**Given information:**
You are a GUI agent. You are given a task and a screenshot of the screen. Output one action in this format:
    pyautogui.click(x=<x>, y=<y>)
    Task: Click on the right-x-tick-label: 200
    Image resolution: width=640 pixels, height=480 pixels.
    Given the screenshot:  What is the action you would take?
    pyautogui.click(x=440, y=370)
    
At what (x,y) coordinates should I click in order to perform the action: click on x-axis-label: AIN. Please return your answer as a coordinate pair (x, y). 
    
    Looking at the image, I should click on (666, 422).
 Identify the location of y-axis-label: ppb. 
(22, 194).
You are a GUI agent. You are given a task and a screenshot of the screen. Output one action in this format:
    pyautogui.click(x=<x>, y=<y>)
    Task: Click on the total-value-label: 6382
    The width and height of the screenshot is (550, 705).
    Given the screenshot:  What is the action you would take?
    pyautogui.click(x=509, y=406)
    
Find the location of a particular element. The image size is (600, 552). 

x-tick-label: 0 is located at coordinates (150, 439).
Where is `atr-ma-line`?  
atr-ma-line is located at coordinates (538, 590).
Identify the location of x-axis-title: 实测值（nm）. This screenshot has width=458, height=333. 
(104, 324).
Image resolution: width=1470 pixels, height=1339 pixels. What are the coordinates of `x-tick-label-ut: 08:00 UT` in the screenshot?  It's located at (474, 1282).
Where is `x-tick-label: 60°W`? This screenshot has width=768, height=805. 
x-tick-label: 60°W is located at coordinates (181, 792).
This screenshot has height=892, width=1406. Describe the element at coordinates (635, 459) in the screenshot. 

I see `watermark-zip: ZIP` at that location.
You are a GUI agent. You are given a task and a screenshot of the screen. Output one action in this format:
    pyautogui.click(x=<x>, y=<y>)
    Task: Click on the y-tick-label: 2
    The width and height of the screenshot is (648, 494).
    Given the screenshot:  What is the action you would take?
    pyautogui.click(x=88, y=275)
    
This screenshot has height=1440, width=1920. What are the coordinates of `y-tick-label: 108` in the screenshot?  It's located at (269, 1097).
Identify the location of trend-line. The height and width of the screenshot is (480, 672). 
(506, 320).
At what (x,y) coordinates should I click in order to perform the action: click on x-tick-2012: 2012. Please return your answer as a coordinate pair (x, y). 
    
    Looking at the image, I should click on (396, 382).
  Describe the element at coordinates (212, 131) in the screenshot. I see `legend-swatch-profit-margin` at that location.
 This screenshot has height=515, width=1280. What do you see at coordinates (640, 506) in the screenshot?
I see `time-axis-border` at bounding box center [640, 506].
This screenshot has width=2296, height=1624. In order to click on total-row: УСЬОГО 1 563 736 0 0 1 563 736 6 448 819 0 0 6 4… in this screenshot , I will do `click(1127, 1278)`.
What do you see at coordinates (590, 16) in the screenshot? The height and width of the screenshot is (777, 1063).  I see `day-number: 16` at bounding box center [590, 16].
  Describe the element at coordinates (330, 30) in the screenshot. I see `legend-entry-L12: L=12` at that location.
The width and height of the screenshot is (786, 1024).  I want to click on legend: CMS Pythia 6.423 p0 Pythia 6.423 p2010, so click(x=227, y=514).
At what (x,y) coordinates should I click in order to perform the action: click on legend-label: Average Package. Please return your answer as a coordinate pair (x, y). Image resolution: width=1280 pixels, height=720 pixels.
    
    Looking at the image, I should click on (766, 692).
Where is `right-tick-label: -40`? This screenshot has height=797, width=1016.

**Task instructions:** Change every occurrence of "GUI agent" in the listing above to "GUI assistant" and reproduce the listing with everything else unchanged.

**Solution below:**
You are a GUI assistant. You are given a task and a screenshot of the screen. Output one action in this format:
    pyautogui.click(x=<x>, y=<y>)
    Task: Click on the right-x-tick-label: 200
    Image resolution: width=640 pixels, height=480 pixels.
    Given the screenshot:  What is the action you would take?
    pyautogui.click(x=440, y=370)
    
At what (x,y) coordinates should I click in order to perform the action: click on x-axis-label: AIN. Please return your answer as a coordinate pair (x, y). 
    
    Looking at the image, I should click on (666, 422).
 Identify the location of y-axis-label: ppb. 
(22, 194).
You are a GUI assistant. You are given a task and a screenshot of the screen. Output one action in this format:
    pyautogui.click(x=<x>, y=<y>)
    Task: Click on the total-value-label: 6382
    The width and height of the screenshot is (550, 705).
    Given the screenshot:  What is the action you would take?
    pyautogui.click(x=509, y=406)
    
Find the location of a particular element. The image size is (600, 552). 

x-tick-label: 0 is located at coordinates (150, 439).
Where is `atr-ma-line`?  
atr-ma-line is located at coordinates (538, 590).
Identify the location of x-axis-title: 实测值（nm）. This screenshot has width=458, height=333. 
(104, 324).
Image resolution: width=1470 pixels, height=1339 pixels. What are the coordinates of `x-tick-label-ut: 08:00 UT` in the screenshot?  It's located at (474, 1282).
Where is `x-tick-label: 60°W`? This screenshot has width=768, height=805. 
x-tick-label: 60°W is located at coordinates (181, 792).
This screenshot has height=892, width=1406. Describe the element at coordinates (635, 459) in the screenshot. 

I see `watermark-zip: ZIP` at that location.
You are a GUI assistant. You are given a task and a screenshot of the screen. Output one action in this format:
    pyautogui.click(x=<x>, y=<y>)
    Task: Click on the y-tick-label: 2
    The width and height of the screenshot is (648, 494).
    Given the screenshot:  What is the action you would take?
    pyautogui.click(x=88, y=275)
    
This screenshot has height=1440, width=1920. What are the coordinates of `y-tick-label: 108` in the screenshot?  It's located at (269, 1097).
Identify the location of trend-line. The height and width of the screenshot is (480, 672). 
(506, 320).
At what (x,y) coordinates should I click in order to perform the action: click on x-tick-2012: 2012. Please return your answer as a coordinate pair (x, y). 
    
    Looking at the image, I should click on (396, 382).
  Describe the element at coordinates (212, 131) in the screenshot. I see `legend-swatch-profit-margin` at that location.
 This screenshot has height=515, width=1280. What do you see at coordinates (640, 506) in the screenshot?
I see `time-axis-border` at bounding box center [640, 506].
This screenshot has width=2296, height=1624. In order to click on total-row: УСЬОГО 1 563 736 0 0 1 563 736 6 448 819 0 0 6 4… in this screenshot , I will do `click(1127, 1278)`.
What do you see at coordinates (590, 16) in the screenshot? The height and width of the screenshot is (777, 1063).  I see `day-number: 16` at bounding box center [590, 16].
  Describe the element at coordinates (330, 30) in the screenshot. I see `legend-entry-L12: L=12` at that location.
The width and height of the screenshot is (786, 1024).  I want to click on legend: CMS Pythia 6.423 p0 Pythia 6.423 p2010, so click(x=227, y=514).
At what (x,y) coordinates should I click in order to perform the action: click on legend-label: Average Package. Please return your answer as a coordinate pair (x, y). Image resolution: width=1280 pixels, height=720 pixels.
    
    Looking at the image, I should click on (766, 692).
Where is `right-tick-label: -40`? This screenshot has height=797, width=1016.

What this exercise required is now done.